こういう石を抱えてしまうと、一局の主導権を相手に握られてしまいます。
自分の弱い石を強くする際、2つの考え方があります。
1つは単純に守りの手を打って補強するというもの。
ヒラキを打って根拠を得たり、眼形を確保して生きやすい状態にすることが挙げられます。
もう1つは相手を弱くすることで、自分の石を相対的に強くするというものです。
相手の石をそれまでよりも弱い状態にすると、周辺の自分の石は強くなったと評価できるのです。
2つ目の考え方の具体例として、「かけつぎ」で打たれた2級と初段の方の2子局を見ていきます。
(実戦図:白27手目まで)
左下でのやりとりの後、黒22と右上にコスミツケました。

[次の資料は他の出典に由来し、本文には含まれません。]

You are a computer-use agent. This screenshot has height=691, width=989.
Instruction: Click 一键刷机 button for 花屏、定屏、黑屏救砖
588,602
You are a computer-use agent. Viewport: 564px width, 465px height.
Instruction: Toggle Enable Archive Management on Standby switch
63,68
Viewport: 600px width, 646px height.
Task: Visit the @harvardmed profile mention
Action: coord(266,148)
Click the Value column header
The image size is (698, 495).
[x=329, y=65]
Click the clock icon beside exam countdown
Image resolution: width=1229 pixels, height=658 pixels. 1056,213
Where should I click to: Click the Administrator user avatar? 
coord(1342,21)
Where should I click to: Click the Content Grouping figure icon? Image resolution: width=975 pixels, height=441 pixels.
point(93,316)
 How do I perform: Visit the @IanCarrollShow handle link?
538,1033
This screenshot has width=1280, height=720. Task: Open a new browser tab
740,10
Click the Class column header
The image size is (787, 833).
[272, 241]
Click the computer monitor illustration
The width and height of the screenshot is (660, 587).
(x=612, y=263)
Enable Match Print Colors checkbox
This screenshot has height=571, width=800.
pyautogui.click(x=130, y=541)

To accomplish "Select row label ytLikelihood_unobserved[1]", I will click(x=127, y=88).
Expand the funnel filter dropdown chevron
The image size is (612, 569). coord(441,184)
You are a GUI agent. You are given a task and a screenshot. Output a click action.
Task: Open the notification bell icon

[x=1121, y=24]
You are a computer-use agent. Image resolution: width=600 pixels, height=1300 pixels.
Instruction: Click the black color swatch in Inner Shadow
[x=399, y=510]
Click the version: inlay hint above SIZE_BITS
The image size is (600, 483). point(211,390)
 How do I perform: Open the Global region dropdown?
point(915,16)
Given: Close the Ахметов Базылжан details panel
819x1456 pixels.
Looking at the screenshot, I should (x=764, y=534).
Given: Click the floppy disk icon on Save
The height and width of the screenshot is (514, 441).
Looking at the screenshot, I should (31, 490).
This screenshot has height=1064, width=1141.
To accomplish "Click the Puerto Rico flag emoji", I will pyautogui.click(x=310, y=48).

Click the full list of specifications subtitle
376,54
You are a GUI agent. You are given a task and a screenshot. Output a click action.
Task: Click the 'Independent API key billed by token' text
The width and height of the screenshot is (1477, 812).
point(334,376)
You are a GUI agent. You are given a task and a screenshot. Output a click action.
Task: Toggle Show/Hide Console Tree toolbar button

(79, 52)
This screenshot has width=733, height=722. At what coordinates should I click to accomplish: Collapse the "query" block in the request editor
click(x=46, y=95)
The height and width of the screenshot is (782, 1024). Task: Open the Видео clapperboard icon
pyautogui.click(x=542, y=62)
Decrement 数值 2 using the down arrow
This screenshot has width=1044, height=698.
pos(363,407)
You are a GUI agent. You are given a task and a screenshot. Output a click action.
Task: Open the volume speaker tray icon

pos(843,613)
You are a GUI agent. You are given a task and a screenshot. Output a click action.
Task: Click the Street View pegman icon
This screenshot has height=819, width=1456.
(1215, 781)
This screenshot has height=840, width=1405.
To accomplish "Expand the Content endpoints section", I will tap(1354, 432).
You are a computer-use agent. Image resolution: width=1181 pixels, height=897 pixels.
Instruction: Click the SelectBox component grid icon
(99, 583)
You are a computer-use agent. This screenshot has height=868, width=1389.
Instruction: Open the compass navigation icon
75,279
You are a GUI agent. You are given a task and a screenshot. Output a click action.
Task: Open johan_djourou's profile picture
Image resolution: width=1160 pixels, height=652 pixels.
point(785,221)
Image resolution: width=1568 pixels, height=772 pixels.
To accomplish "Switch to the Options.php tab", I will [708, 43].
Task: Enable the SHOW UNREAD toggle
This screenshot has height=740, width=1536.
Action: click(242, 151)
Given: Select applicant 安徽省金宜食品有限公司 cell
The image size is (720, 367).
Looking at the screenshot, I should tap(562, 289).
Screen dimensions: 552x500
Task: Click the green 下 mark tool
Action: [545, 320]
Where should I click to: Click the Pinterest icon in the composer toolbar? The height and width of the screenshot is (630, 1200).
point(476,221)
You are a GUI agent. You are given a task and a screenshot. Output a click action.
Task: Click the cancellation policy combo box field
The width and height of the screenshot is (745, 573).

白の根拠を奪う良い一手です。
白23とノビて補強、黒は24からハネツギを打って右上隅を固め、白27とヒラキを打って右上のやりとりが終わりました。
ここでの評価は白が少しポイント優勢といえるでしょう。コスミツケで一度は根拠を奪われたところから、27と形よく成形できたためです。
黒24ではもう少し積極的に攻めたかった。
実戦は三々を気にして守られたのでしょうが、これは守りの色が濃い選択。
それよりも相手を弱くしながら、自分を相対的に強くできる場面でした。
(参考図1:黒24手目別案)
ここでは黒1とハサミたい場面でした。
コスミツケで右上方面の根拠を奪えたので、右辺側からも根拠を奪う対応です。
(参考図2:ハサミの後の進行)
ハサまれた白は動き出しますが、黒はやりとりを通じて上辺や右辺の陣地を広げられます。
(参考図3:ハサミの後の進行)
白4でハサミ返されても、弱い石から対応していけば心配いりません。
黒は右辺のグループがまだ安定していませんが、それ以上に白は弱い立場です。
分断されている白は、右上か右下のどちらを先に補強するかを選ぶことになりますが、黒は補強しなかった側を攻めれば十分です。
(参考図4:白が三々に入ってきた図)
白が三々に入ってきたら分断します。
図は一例ですが、白が隅で生きたとしても地は小さいです。
その間に黒は壁を築けたので、右辺の白2子はとても弱い石になってしまいました。
黒9の一間トビなどで攻めながら上辺や右下方面を拡大できて満足です。
右上の戦いで先手を取れたら、左下の△に黒からハネる手が好点になります。
ここに先着できれば、碁盤の右下で大きな黒模様が期待できるでしょう。
力関係は常に変化している
石の力関係は、相手とのやりとりを通じて常に変化しています。
さっきまで強かった石が少しずつ弱くなり、いつの間にか攻められる石になることも少なくありません。
自分が弱いからといって、つい守りだけ考えてしまう人は「相手の石を弱くできないか」という視点からも考えてみましょう。